Book Bits

Letting Go of Hope – Pema Chodron

When Things Fall Apart continues to be one of the most enduring spiritual books of the last century that holds wide appeal as a treatise on suffering and how to manage it. Pema Chodron recommends that we lean into pain and suffering, rather than avoiding it or trying to escape it. In this extract from the chapter Hopelessness and Death, she talks about the relationship of hope to fear, and how hope is really just a crutch, or a babysitter; a way of delaying the necessity of looking truth squarely in the eye. In abandoning hope, she advises, we stand a chance of finding confidence in our basic sanity. 

 

The first noble truth of the Buddha is that when we feel suffering, it doesn’t mean that something is wrong. What a relief. Finally somebody told the truth. Suffering is part of life, and we don’t have to feel it’s happening because we personally made the wrong move. In reality, however, when we feel suffering, we think that something is wrong. As long as we’re addicted to hope, we feel that we can tone our experience down or liven it up or change it somehow, and we continue to suffer a lot. 

The word in Tibetan for hope is rewa; the word for fear is dokpa. More commonly, the word re-dok is used, which combines the two. Hope and fear is a feeling with two sides. As long as there’s one, there’s always the other. This re-dok is the root of our pain. In the world of hope and fear, we always have to change the channel, change the temperature, change the music, because something is getting uneasy, something is getting restless, something is beginning to hurt, and we keep looking for alternatives. 

In a nontheistic state of mind, abandoning hope is an affirmation, the beginning of the beginning. You could even put “Abandon hope” on your refrigerator door instead of more conventional aspirations like “Every day in every way I’m getting better and better.” 

Hope and fear come from feeling that we lack something; they come from a sense of poverty. We can’t simply relax with ourselves. We hold on to hope, and hope robs us of the present moment. We feel that someone else knows what’s going on, but that there’s something missing in us, and therefore something is lacking in our world. 

Rather than letting our negativity get the better of us, we could acknowledge that right now we feel like a piece of shit and not be squeamish about taking a good look. That’s the compassionate thing to do. That’s the brave thing to do. We could smell that piece of’ shit. We could feel it; what is its texture, color, and shape? 

We can explore the nature of that piece of shit. We can know the nature of dislike, shame, and embarrassment and not believe there’s something wrong with that. We can drop the fundamental hope that there is a better “me” who one day will emerge. We can’t just jump over ourselves as if we were not there. It’s better to take a straight look at all our hopes and fears. Then some kind of confidence in our basic sanity arises. 

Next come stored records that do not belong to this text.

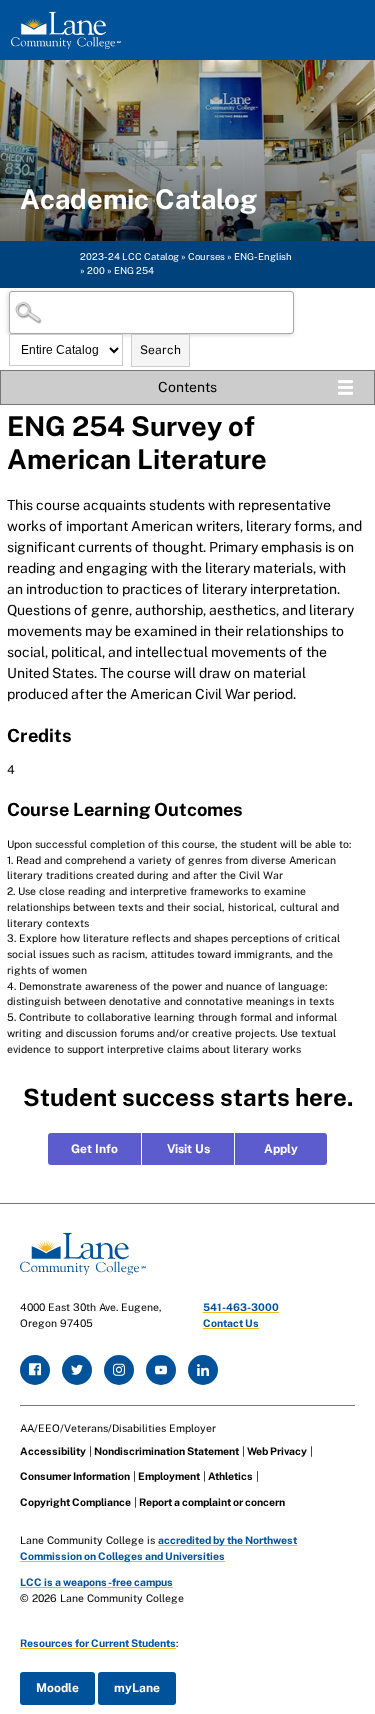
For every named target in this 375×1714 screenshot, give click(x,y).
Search (160, 350)
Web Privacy (277, 1451)
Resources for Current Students (98, 1643)
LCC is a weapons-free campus (96, 1582)
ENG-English (263, 256)
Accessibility (53, 1451)
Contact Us (231, 1323)
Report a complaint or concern (212, 1502)
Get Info (94, 1149)
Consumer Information (75, 1476)
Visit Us (188, 1149)
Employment (169, 1476)
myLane (137, 1688)
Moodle (57, 1688)
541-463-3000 (241, 1307)
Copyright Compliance (75, 1502)
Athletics (230, 1476)
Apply (281, 1149)
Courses (206, 256)
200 (96, 270)
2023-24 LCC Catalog (129, 256)
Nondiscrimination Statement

This is where renunciation enters the picture— renunciation of the hope that our experience could be different, renunciation of the hope that we could be better. The Buddhist monastic rules that advise renouncing liquor, renouncing sex, and so on are not pointing out that those things are inherently bad or immoral, but that we use them as babysitters. We use them as a way to escape; we use them to try to get comfort and to distract ourselves. The real thing that we renounce is the tenacious hope that we could be saved from being who we are. Renunciation is a teaching to inspire us to investigate what’s happening every time we grab something because we can’t stand to face what’s coming.